Le favole politiche di Sciascia
di Domenico Scarpa
25 settembre 2011
Nel primo libro di Leonardo Sciascia, Favole della dittatura, le favole sono ventisette, tutte brevissime. La quinta si risolve in due frasi «Il cane abbaiava alla luna. Ma l'usignuolo per tutta la notte tacque di paura» sufficienti per mettere in moto una causalità trasversale: la paura nasce da un malinteso consentito a sua volta da un contesto che il testo ci tace.
«I topi, le talpe e le faine, tutti gli animali che rosicchiavano ai margini di quella che costituiva la legalità di una fattoria progettavano una rivoluzione. I topi erano accesissimi. Ma fu una talpa a preoccuparsi della data. «In inverno», disse. «Ci sono state cose favorevoli, in inverno». E qui diventò eloquente e precisa; fu acclamata.
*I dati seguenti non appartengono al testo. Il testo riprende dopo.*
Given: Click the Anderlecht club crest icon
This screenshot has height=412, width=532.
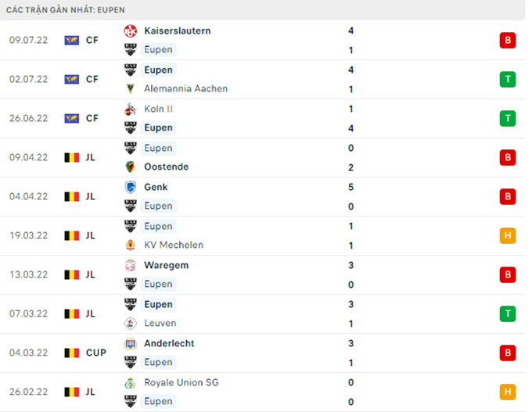Looking at the screenshot, I should click(131, 343).
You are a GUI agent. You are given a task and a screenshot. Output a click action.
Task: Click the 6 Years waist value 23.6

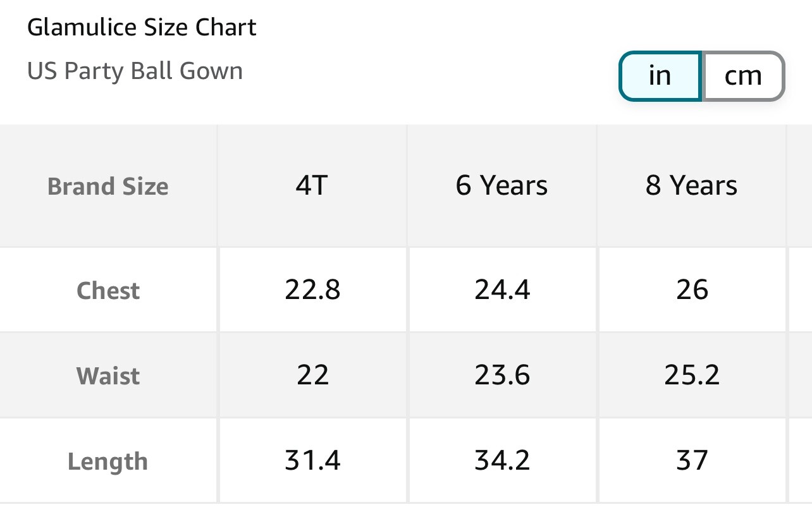[x=502, y=376]
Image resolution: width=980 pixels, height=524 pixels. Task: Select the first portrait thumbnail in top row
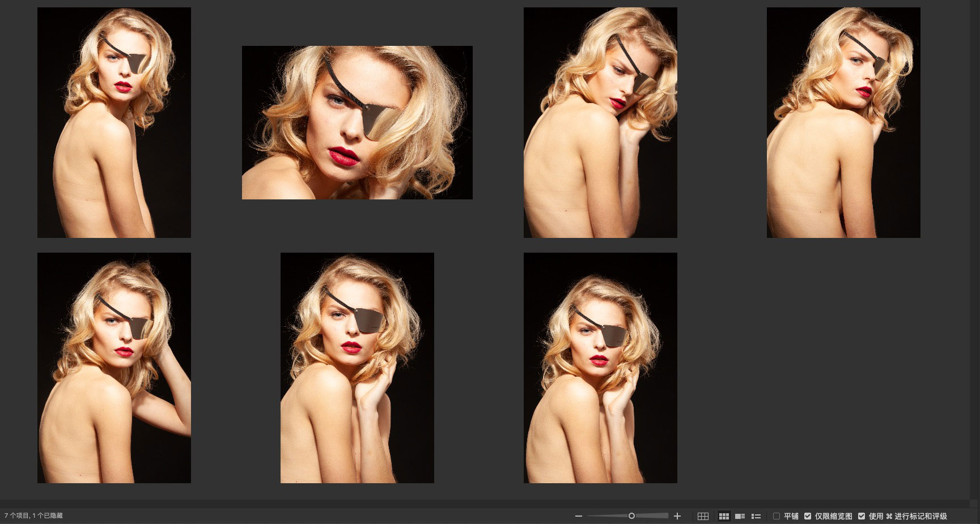coord(114,122)
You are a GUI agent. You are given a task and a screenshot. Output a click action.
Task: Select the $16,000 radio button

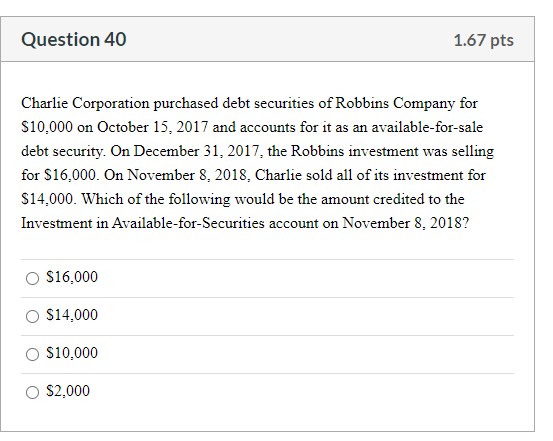32,278
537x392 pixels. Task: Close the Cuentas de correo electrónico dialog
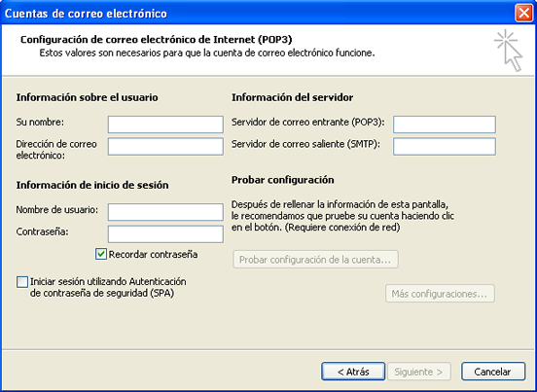pos(523,13)
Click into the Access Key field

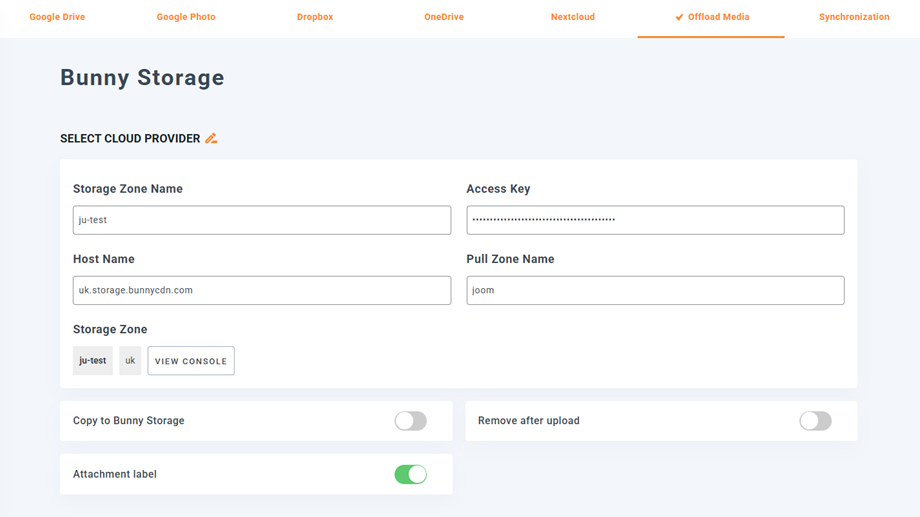coord(655,220)
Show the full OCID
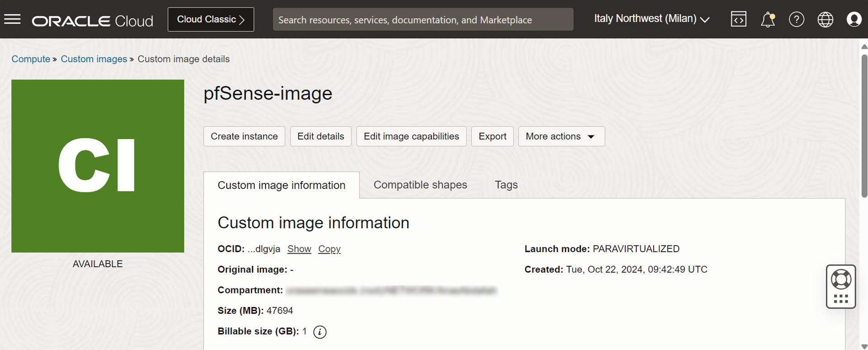 (299, 249)
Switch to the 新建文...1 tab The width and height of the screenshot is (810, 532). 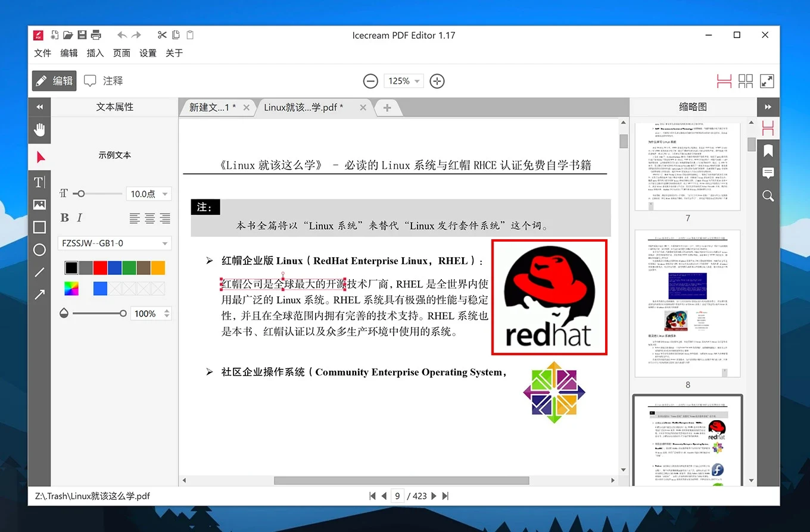214,108
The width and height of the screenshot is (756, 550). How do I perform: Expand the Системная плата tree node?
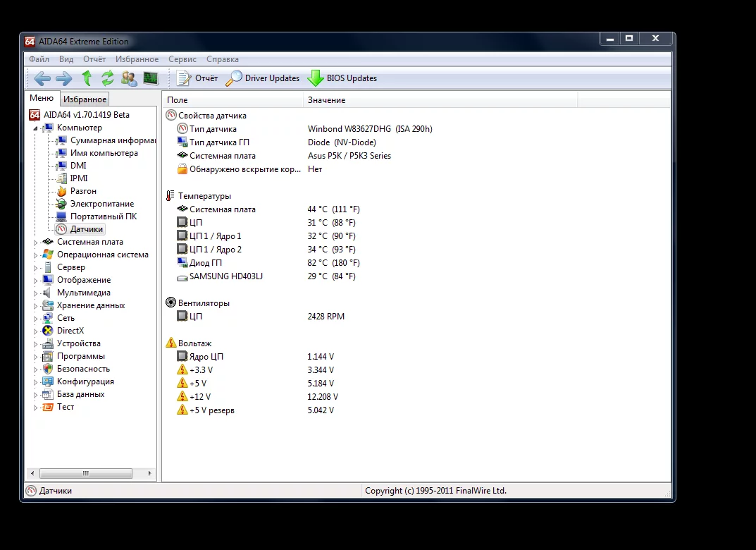(x=36, y=243)
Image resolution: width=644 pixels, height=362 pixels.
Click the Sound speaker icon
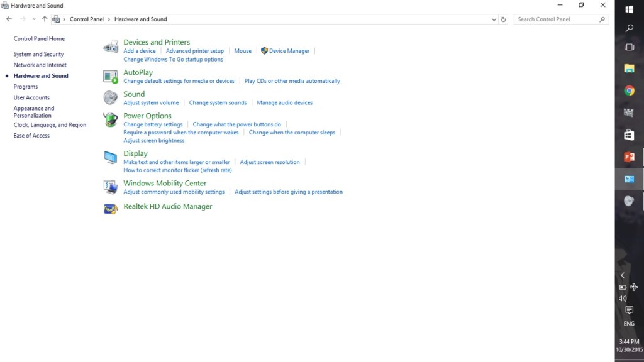111,98
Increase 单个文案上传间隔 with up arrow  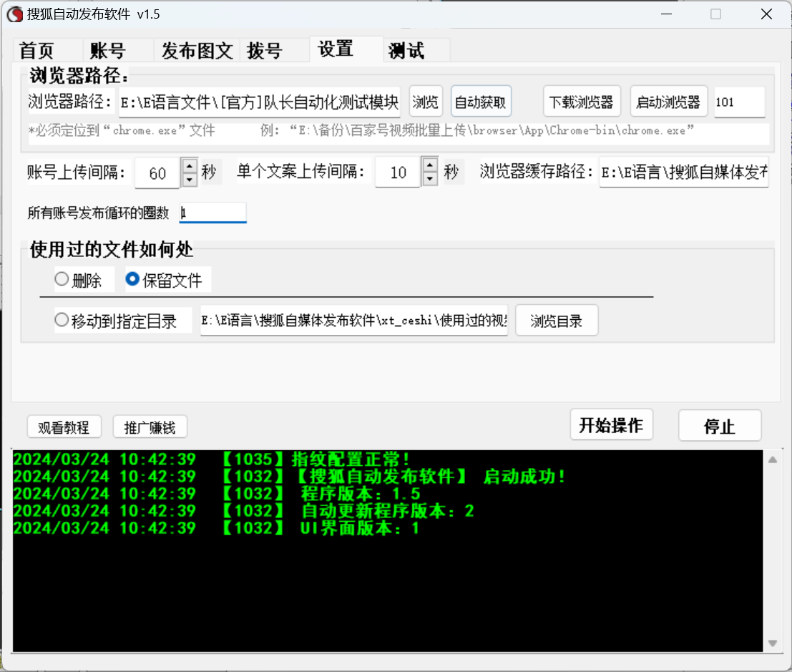429,166
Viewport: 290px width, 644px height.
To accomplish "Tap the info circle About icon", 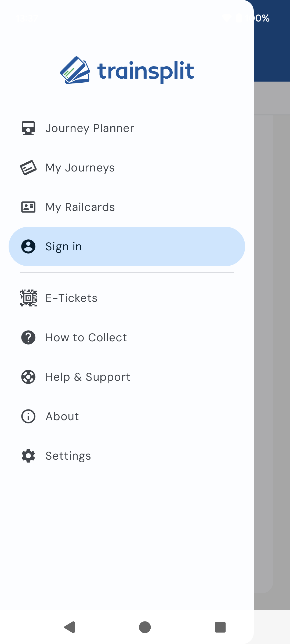I will (28, 416).
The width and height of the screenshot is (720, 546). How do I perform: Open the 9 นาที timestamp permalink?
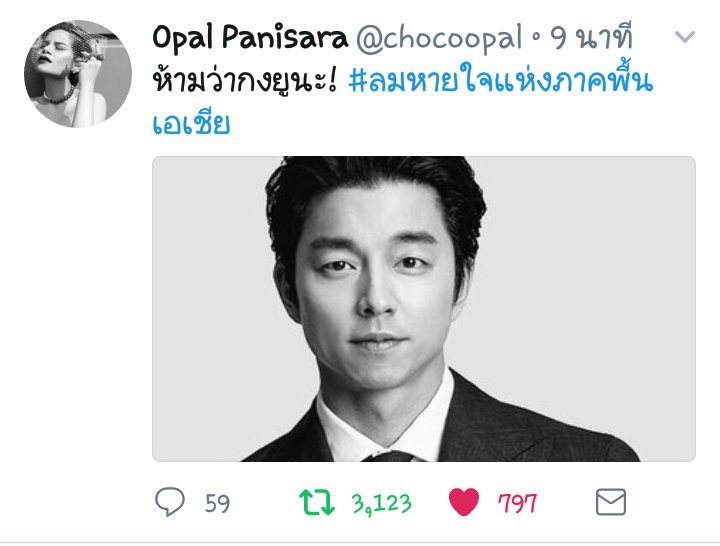[591, 37]
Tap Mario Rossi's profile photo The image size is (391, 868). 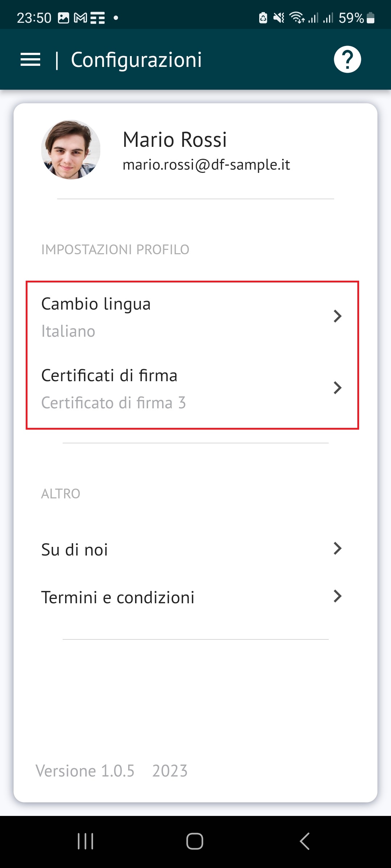click(x=71, y=150)
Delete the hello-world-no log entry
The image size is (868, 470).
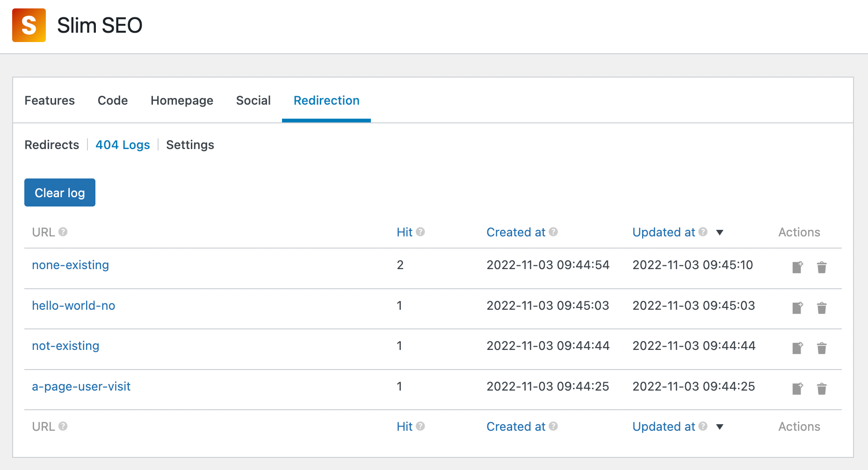822,308
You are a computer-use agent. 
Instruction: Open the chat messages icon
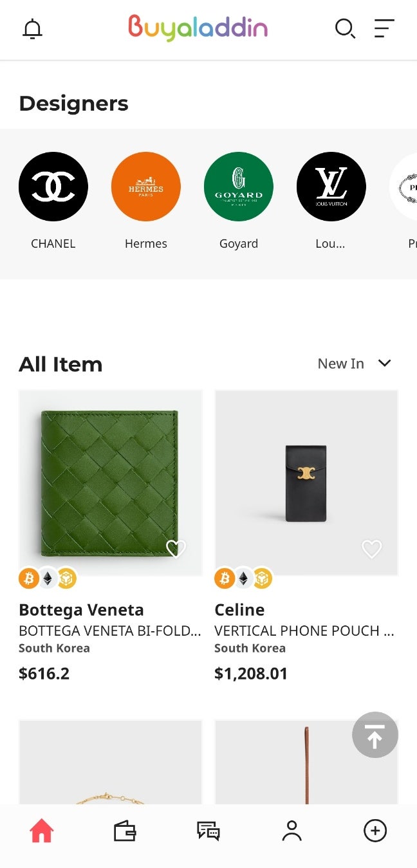click(x=209, y=831)
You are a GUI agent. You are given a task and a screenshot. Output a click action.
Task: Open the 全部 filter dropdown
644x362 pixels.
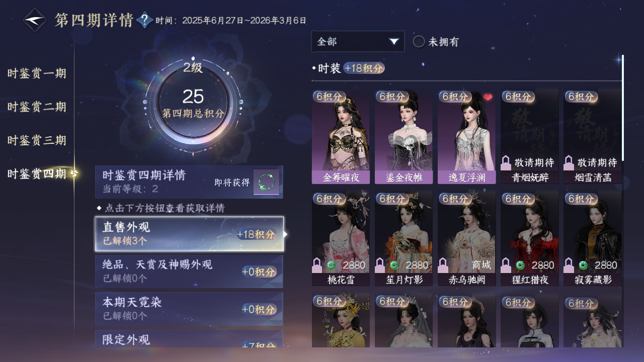[x=358, y=42]
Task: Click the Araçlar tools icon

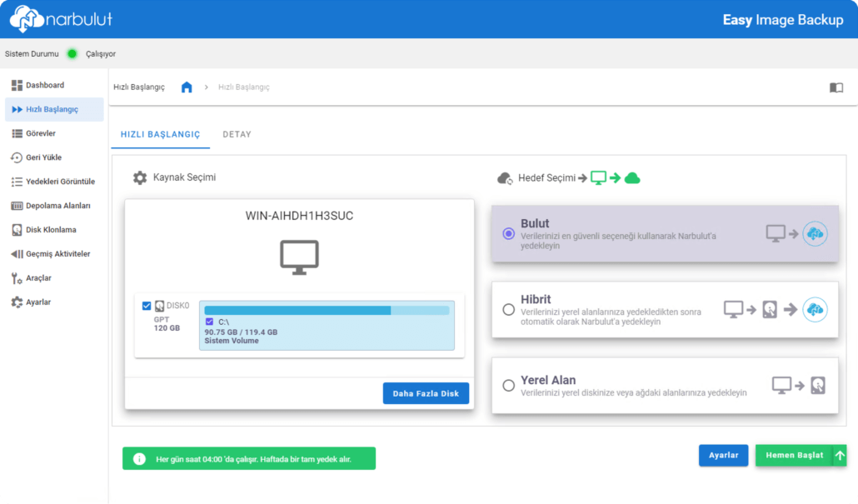Action: tap(17, 278)
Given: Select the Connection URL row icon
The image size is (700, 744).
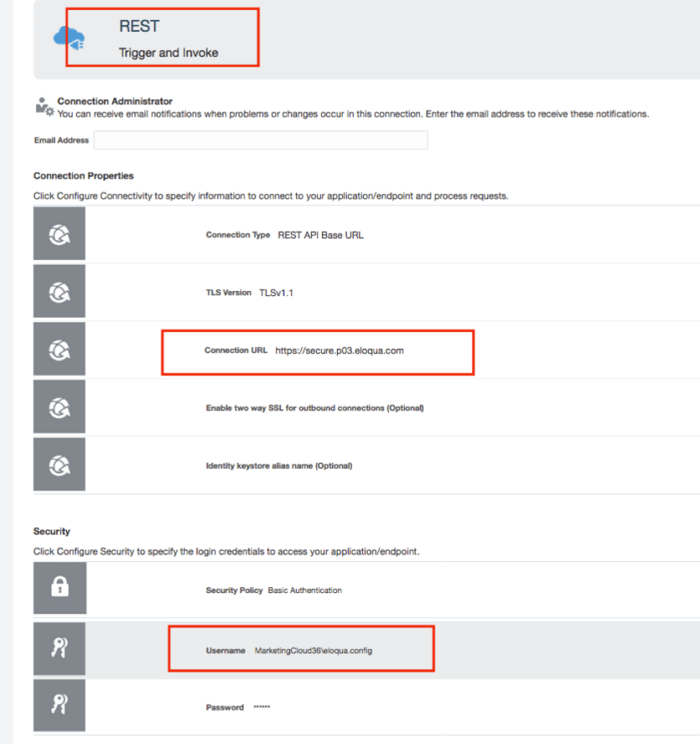Looking at the screenshot, I should (59, 350).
Nessuno dei topi pensò che, d'inverno, le talpe profondamente dormono».
Questa aspra barzelletta era la numero undici: nelle favole di Sciascia si avverte la presenza di un retropensiero: chi agisce nel testo la sa più lunga di chi legge e chi scrive la sa più lunga di tutti. Non sappiamo quando siano state scritte (il libro esce nel 1950), ma certo dopo la fine della guerra.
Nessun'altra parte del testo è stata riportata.